Sunday, April 10, 2011
There's no sweeter time to shop at the Variety Store than right now, while Easter candy fills the center aisle shelves. I had promised to bake cookies for a Spring musicale, and when I saw these mini Cadbury eggs I thought of a recipe I hadn't made since my older daughter was in Mrs. Deyermond's third grade class. The little nests were just as pretty and tasty as I remembered.
Bird's Nest Cookies
Makes about 24 cookies
1 1/4 cups sweetened flaked coconut
2 cups unbleached all-purpose flour
1/2 teaspoon baking powder
1/2 teaspoon salt
1 cup (2 sticks) unsalted butter, softened
1/2 cup sugar
1 large egg
1 teaspoon pure vanilla extract
1/2 teaspoon coconut extract
About 60 small milk chocolate eggs with sugar shells, such as Cadbury Mini Eggs
1. Preheat the oven to 350 degrees. Spread coconut in an even layer on a rimmed baking sheet. Toast until pale golden, stirring once or twice, 6 to 8 minutes. Let cool completely on the baking sheet.
2. Line two baking sheets with parchment paper. Whisk together the flour, baking powder, and salt in a medium-size bowl.
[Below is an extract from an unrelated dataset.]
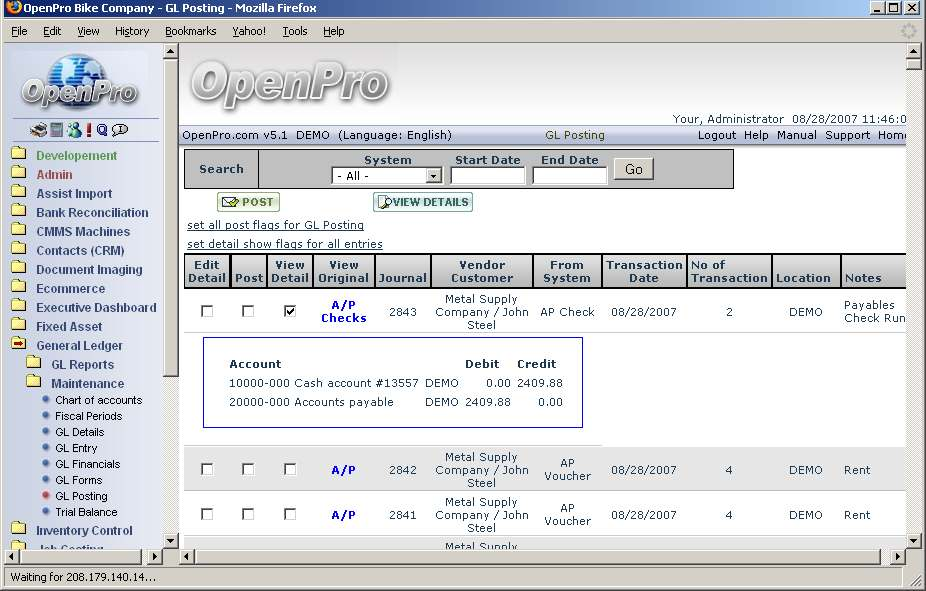Open the Tools menu

coord(295,31)
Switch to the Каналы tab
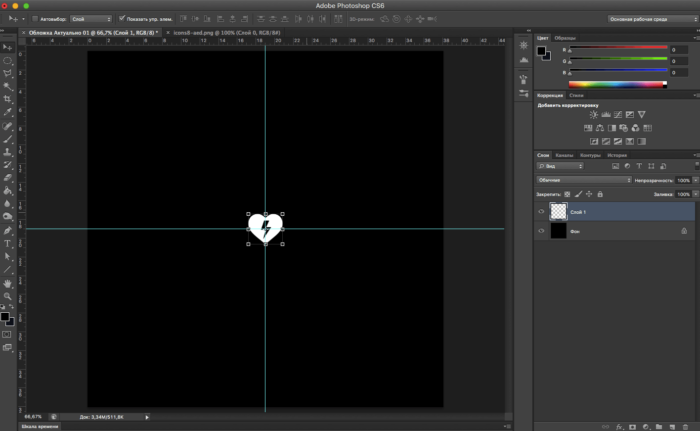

3. Cream the butter and sugar together in a large bowl with an electric mixer until fluffy, about 3 minutes, scraping down the sides of the bowl once or twice as necessary. Add the egg, vanilla, and coconut extract and beat until smooth. Mix in the flour mixture on low until just incorporated.
4. Shape the dough into 1 1/4-inch balls. Roll the balls in the toasted coconut to coat. Place the balls 2 inches apart on the prepared baking sheet. With your thumb, make an indentation int eh center of each ball large enough to hold 2 to 3 chocolate eggs. Shape the sides of the cookies with your thumb and index finger so they stand up and have nice bird's next shapes.
5. Bake in two batches until golden, about 10 minutes. Let the cookies cool completely on the baking sheets. Just before serving, place 2 or 3 chocolate eggs in the indentation of each cookie.